1

Here's a weird .NET regex problem that I can't figure out. I'm trying to unparse some HTML in my forum app. I haven't changed the code, but in certain environments, the regex simply never returns. I can reproduce it in the app:

line 66: https://github.com/POPWorldMedia/POPForums/blob/master/PopForums/Services/TextParsingService.cs

text = Regex.Replace(text, @"(<iframe )(\S+ )*(src=""http://www.youtube.com/embed/)(\S+)("")( *\S+)*( */iframe>)", "http://www.youtube.com/watch?v=$4", RegexOptions.IgnoreCase);

The input string it's choking on is:

<p>This is an <strong>important</strong> <em>preview</em> of a post.</p>[quote]<p>This is a quote.<br /></p>[/quote]<p><iframe width="640" height="360" src="http://www.youtube.com/embed/Zey3WWThErw" frameborder="0" allowfullscreen></iframe></p><p>O look! YouTube!</p>

It will eventually time out here: http://regexlib.com/RETester.aspx

The host process, IIS in this case, goes to about 50% locally (one core, I assume) and never lets go or returns. I'm completely stumped. The same code is running on one of my sites in Azure and it doesn't choke there.

◆ ◆ ◆

# [Short exercise 1]
Write out every line of the recorded data below as a numbered list, omitting blank lines.

[Recorded data]

◆ ◆ ◆

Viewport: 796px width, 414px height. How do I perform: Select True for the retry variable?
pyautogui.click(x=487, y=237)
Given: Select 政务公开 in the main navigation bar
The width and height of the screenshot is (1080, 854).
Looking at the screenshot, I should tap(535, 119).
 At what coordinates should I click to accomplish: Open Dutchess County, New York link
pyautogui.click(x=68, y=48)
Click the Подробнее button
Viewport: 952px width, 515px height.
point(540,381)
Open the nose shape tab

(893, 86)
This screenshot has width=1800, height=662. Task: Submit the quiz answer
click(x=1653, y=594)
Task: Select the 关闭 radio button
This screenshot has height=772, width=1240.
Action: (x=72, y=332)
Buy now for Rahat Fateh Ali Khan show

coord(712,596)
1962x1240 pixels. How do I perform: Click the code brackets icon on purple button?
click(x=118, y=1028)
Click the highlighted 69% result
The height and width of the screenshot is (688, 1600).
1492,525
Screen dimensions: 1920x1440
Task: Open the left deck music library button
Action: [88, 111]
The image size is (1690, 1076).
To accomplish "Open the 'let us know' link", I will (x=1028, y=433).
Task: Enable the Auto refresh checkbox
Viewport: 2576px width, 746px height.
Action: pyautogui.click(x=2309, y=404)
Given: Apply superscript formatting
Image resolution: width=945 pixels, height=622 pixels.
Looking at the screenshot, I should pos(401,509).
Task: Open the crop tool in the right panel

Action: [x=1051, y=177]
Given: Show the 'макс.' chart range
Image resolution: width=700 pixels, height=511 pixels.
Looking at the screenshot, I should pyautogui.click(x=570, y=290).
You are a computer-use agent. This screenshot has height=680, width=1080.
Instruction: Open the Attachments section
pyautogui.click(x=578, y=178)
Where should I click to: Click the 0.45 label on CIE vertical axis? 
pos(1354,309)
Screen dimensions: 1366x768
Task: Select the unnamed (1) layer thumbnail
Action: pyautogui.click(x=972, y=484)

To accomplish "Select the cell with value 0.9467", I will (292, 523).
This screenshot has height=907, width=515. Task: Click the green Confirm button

◆ ◆ ◆

# [Short exercise 2]
According to the forum post about the .NET regex problem, which host process climbs to about 50% locally and never returns?

# [Correct output 1]
1. Viewport: 796px width, 414px height. How do I perform: Select True for the retry variable?
2. pyautogui.click(x=487, y=237)
3. Given: Select 政务公开 in the main navigation bar
4. The width and height of the screenshot is (1080, 854).
5. Looking at the screenshot, I should tap(535, 119).
6.  At what coordinates should I click to accomplish: Open Dutchess County, New York link
7. pyautogui.click(x=68, y=48)
8. Click the Подробнее button
9. Viewport: 952px width, 515px height.
10. point(540,381)
11. Open the nose shape tab
12. (893, 86)
13. This screenshot has width=1800, height=662. Task: Submit the quiz answer
14. click(x=1653, y=594)
15. Task: Select the 关闭 radio button
16. This screenshot has height=772, width=1240.
17. Action: (x=72, y=332)
18. Buy now for Rahat Fateh Ali Khan show
19. coord(712,596)
20. 1962x1240 pixels. How do I perform: Click the code brackets icon on purple button?
21. click(x=118, y=1028)
22. Click the highlighted 69% result
23. The height and width of the screenshot is (688, 1600).
24. 1492,525
25. Screen dimensions: 1920x1440
26. Task: Open the left deck music library button
27. Action: [88, 111]
28. The image size is (1690, 1076).
29. To accomplish "Open the 'let us know' link", I will (x=1028, y=433).
30. Task: Enable the Auto refresh checkbox
31. Viewport: 2576px width, 746px height.
32. Action: pyautogui.click(x=2309, y=404)
33. Given: Apply superscript formatting
34. Image resolution: width=945 pixels, height=622 pixels.
35. Looking at the screenshot, I should pos(401,509).
36. Task: Open the crop tool in the right panel
37. Action: [x=1051, y=177]
38. Given: Show the 'макс.' chart range
39. Image resolution: width=700 pixels, height=511 pixels.
40. Looking at the screenshot, I should pyautogui.click(x=570, y=290).
41. You are a computer-use agent. This screenshot has height=680, width=1080.
42. Instruction: Open the Attachments section
43. pyautogui.click(x=578, y=178)
44. Where should I click to: Click the 0.45 label on CIE vertical axis? 
45. pos(1354,309)
46. Screen dimensions: 1366x768
47. Task: Select the unnamed (1) layer thumbnail
48. Action: pyautogui.click(x=972, y=484)
49. To accomplish "Select the cell with value 0.9467", I will (292, 523).
50. This screenshot has height=907, width=515. Task: Click the green Confirm button

# [Correct output 2]
IIS